• TASK REQUIREMENTS:
(1) Using the forum thread on pistons below, explain in one to three sentences why it treats what a piston is designed to withstand as the key factor when adding power.
(2) Set down, word for word, everything in the forum thread on pistons below from "These companies have" down to "authorized Mopar dealer...".
(3) Answer these questions from the forum thread on pistons below:
(a) Besides upgraded fuel injectors, what do the bolt-on kits come with?
(b) For which two HEMI engines does MAHLE supply OEM pistons?
(c) At what age did the writer start building their own engines?

I bet my LX (LC) car is faster than any street car he's got & I'll line em up for cash anytime.
My only point here is real simple. Edelbrock, Pro Charger, Vortec, Magnusson, Kenne Bell, etc. they all make bolt on kits that most guys can do in their garage. The kits come with upgraded fuel injectors & a hand held programmer that loads a new tune onto the car. Guess what the tune does? Yep, it adds fuel & backs off timing. Maybe none of those companies know what they're doing.
These companies have one clear agenda, to sell their product, that's all well and good, but they are not concerned if your engine gets scattered because you were too ignorant to replace your stock cast pistons. You can't tune or program a FN cast piston to survive beyond it's intended use Einstien. The IC engine is still 100+ year old technology from the heads down, with most improvements being in materials and accuracy in machine work. No matter how you get the charge into the cylinder, the piston takes the hit, and the more hp, the harder the hit, and whatever that piston is designed to take is key.
Hey, Mr. Captain Impressive.... This is from an authorized Mopar dealer...
While MAHLE supplies OEM pistons for the HEMI 5.7 and the 6.1L engines, which are cast and designed only to accommodate the OE manufacturers original specifications. The following information points out why high performance engines need forged internals and some of the metallurgic differences between the alloys commonly used in piston construction. As you might expect, cast pistons are weaker than forged units. As a result they cannot hold up to the demands of racing engines.
This is an example of exactly what I stated in my first post here, I also included that sales people will be eager to sell you bolt on parts, with no mention of the rest of the engine, likely because any idiot buying engine parts should know about the limitations of cast pistons. I've known this for over 25 years, because I have
built my own engines since I was 16, and several engines for others as well, with never once a bad result, because I am an anal picky MF when it comes to that type of work.

• GIVEN DATA:

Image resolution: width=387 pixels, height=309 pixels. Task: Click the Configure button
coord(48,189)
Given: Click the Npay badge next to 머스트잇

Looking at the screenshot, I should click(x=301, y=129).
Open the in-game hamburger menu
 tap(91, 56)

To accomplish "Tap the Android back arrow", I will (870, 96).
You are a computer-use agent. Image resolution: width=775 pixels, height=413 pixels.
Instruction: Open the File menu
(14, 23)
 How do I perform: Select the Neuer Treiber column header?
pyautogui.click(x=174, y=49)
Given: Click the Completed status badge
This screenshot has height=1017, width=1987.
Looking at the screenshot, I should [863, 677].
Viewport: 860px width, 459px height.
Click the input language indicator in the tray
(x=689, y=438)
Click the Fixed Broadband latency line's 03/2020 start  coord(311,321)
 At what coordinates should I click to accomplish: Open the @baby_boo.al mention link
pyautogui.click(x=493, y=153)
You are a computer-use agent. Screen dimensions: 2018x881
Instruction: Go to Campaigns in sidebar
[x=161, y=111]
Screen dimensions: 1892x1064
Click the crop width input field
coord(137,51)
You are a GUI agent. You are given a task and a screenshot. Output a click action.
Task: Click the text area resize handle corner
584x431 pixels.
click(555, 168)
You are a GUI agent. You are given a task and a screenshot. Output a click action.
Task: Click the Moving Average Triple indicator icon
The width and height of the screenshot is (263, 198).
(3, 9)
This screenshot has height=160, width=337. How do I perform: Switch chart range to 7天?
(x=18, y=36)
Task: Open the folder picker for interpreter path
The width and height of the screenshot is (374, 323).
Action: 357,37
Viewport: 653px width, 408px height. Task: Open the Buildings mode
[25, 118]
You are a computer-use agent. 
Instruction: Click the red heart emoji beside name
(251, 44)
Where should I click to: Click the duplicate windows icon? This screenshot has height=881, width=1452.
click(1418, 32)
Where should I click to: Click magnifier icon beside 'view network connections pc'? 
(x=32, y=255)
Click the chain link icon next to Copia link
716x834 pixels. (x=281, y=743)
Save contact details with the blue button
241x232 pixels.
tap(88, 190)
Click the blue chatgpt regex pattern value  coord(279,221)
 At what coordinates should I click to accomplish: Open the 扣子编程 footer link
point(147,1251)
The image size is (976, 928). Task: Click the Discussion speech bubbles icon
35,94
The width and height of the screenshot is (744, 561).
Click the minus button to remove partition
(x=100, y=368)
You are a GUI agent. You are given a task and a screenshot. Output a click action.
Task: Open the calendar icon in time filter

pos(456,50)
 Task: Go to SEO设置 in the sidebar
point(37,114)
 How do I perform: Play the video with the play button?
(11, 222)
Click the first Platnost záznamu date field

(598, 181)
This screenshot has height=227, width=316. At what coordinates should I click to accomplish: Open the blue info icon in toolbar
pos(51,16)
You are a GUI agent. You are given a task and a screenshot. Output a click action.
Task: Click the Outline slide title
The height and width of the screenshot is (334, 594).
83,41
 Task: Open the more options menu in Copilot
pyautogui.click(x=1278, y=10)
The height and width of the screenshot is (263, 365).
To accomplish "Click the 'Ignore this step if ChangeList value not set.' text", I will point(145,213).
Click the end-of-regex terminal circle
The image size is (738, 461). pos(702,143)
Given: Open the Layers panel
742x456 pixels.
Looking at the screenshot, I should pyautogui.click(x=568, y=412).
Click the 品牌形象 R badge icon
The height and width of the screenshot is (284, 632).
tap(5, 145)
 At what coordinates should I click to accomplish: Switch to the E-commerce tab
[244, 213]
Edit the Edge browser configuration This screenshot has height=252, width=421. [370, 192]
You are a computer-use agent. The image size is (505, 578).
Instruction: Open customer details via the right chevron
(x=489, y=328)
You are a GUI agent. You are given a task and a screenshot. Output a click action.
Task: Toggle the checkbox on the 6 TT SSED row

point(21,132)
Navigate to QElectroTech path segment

• RESPONSES PER TASK:
(1) However the charge gets into the cylinder, the piston takes the hit, and the more horsepower there is, the harder that hit becomes. So what the piston is designed to take decides how much power the engine can survive.

(2)
These companies have one clear agenda, to sell their product, that's all well and good, but they are not concerned if your engine gets scattered because you were too ignorant to replace your stock cast pistons. You can't tune or program a FN cast piston to survive beyond it's intended use Einstien. The IC engine is still 100+ year old technology from the heads down, with most improvements being in materials and accuracy in machine work. No matter how you get the charge into the cylinder, the piston takes the hit, and the more hp, the harder the hit, and whatever that piston is designed to take is key.
Hey, Mr. Captain Impressive.... This is from an authorized Mopar dealer...

(3)
(a) A hand held programmer that loads a new tune onto the car.
(b) The HEMI 5.7 and the 6.1L.
(c) 16.